Genau hier kommt dem sich auf Authentizität berufenden literarischen Werk eine besondere Funktion zu: Spiegel einer Epoche und eines geographischen Raumes zu sein und Halbwahrheiten nicht zu dulden. Das gelingt nicht nur über die Sachkenntnis als Basis, sondern vor allem über die Psychologie der Figuren, die freien Lauf bekommen müssen. Niemand kann den Autor zensieren, ihm die Länge oder den Inhalt eines Textes vorschreiben. Zensieren kann er nur sich selbst, wenn er schlecht und oberflächlich erzählt.

Kriminetz: Haben Sie Ihren Berufswechsel hin zu Büchern je bedauert?

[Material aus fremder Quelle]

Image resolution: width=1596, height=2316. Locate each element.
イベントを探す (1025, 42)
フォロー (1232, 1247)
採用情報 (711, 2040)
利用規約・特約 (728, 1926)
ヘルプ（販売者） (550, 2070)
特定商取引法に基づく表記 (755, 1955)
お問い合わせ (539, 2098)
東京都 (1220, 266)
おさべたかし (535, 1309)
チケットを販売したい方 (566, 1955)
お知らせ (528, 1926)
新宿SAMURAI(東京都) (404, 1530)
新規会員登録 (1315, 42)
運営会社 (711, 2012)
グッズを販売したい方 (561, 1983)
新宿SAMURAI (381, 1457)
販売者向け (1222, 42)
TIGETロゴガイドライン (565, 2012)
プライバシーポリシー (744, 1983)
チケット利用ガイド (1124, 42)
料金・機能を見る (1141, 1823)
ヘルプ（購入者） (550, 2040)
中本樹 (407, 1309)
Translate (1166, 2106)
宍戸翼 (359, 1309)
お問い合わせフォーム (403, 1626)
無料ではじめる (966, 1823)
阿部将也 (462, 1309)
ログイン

Veit Heinichen: Absolut nicht! Aus meinem ersten Leben in der Zentrale eines Großkonzerns habe ich das Wissen über ökonomische Zusammenhänge mitgenommen und angewandt, vor allem in den Verlagen, für die ich gearbeitet habe. Und natürlich bei meinen Recherchen: „Follow the Money“ heißt die Leitlinie um Hintergründe zu erforschen.
In meinem Berufsleben habe ich danach im Buchhandel gearbeitet, dann im Verlagswesen und jetzt also Autor – ich kenne diese Branche also um 360 Grad. Und weil ich es schon einmal gefragt wurde: Ja, die Position als Autor ist mir die liebste, da wollte ich immer schon hin. Die Freiheit aber, die das mit sich bringt, will täglich erarbeitet sein – und das mit Lust und Freude.

Kriminetz: Vielen Dank, Veit Heinichen, für die Beantwortung der sieben Fragen.